Methodological quality of systematic reviews on Chinese herbal medicine published in Chinese language between 2021-2022: a cross-sectional study

Article type
Authors
Jiang Y1
1The Chinese University Of Hong Kong
Abstract
Objective Rigorous systematic reviews (SRs) on Chinese herbal medicine (CHM) are invaluable in informing clinical decisions and advancing evidence-based practices in Chinese Medicine. CHM SRs published in Chinese are widely read but their methodological quality remains uncertain. This cross-sectional study evaluated the methodological quality of Chinese language CHM SRs published between 2021 to 2022.
Method Chinese language CHM SRs were identified through literature searches across three international and four Chinese databases. Eligible SRs should include at least one meta-analysis pertaining to the treatment effect of any orally administered CHM mentioned in the Chinese Pharmacopoeia 2020. Methodological quality was appraised using AMSTAR 2. Logistic regressions were conducted to explore the associations between the bibliographical characteristics and quality.

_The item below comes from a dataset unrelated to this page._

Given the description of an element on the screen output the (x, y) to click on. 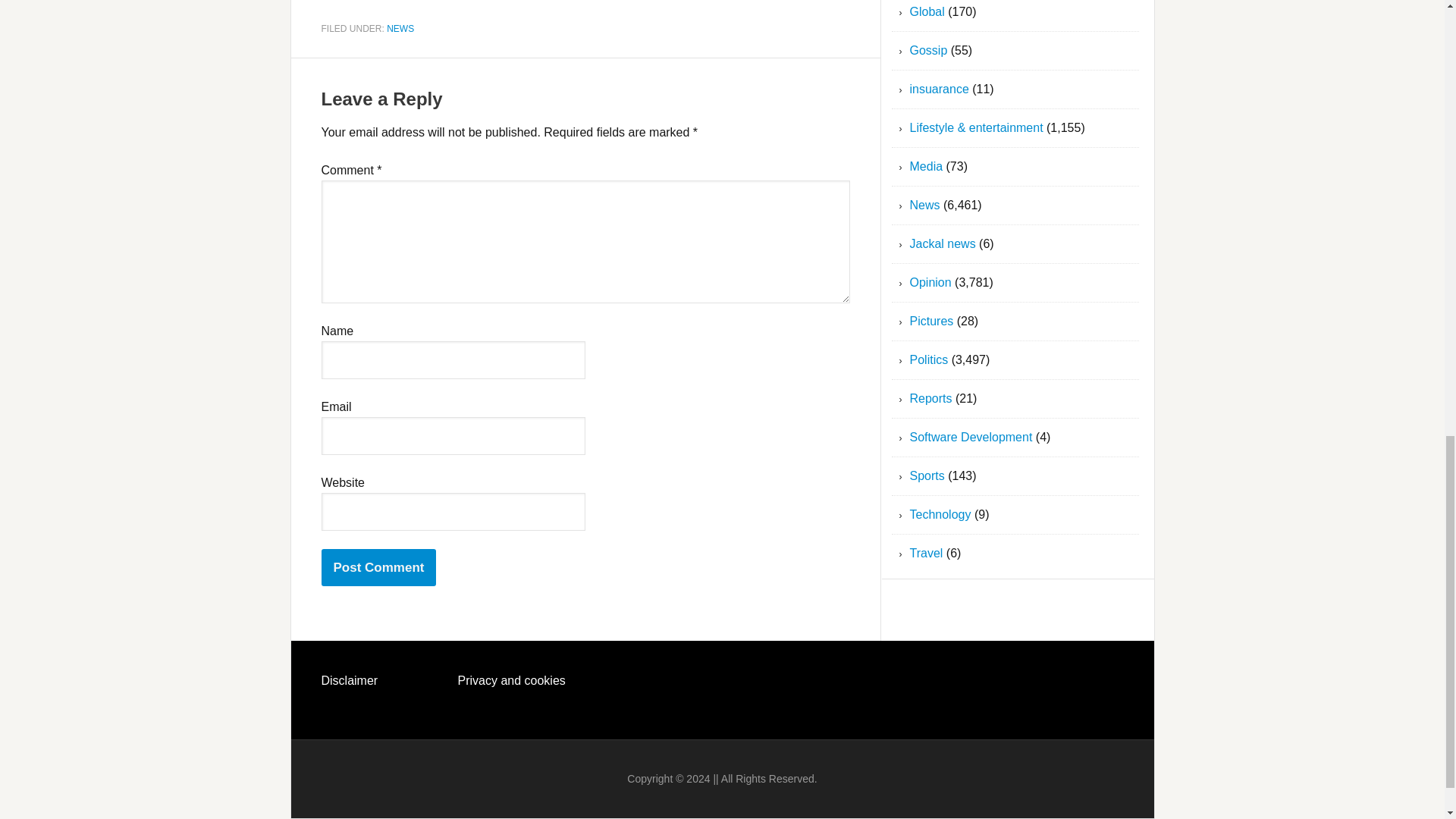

Results In terms of overall quality of the 213 sampled SRs(including 4,248 RCTs and 369,049 patients), 69.5% were critically low, and 30.5% were low quality. None achieved high or moderate quality. None provided a list of excluded studies with justification or disclosed funding sources of the included trials. Only 0.9% considered the potential impact of risk of bias from trials on SRs’ conclusion. Logistic regressions revealed that SRs led by corresponding authors affiliated with universities or academic institutions had lower overall quality compared to those led by corresponding authors affiliated with hospitals or clinical settings. (adjusted odds ratio: 0.333, 95% confidence interval: [0.15, 0.738], P=0.007). These authors were also less likely to perform study selection in duplicate or report conflict of interest clearly.
Conclusions Methodological quality of recent Chinese language CHM SRs is disappointing. These SRs are unlikely to be useful for supporting clinical practice guideline development. To make SRs relevant for Chinese medicine development, there is an urgent need in enhancing SR methodology training for researchers, peer-reviewers and editors, and in adopting of PRISMA reporting guidelines among Chinese language journals as a publication requirement.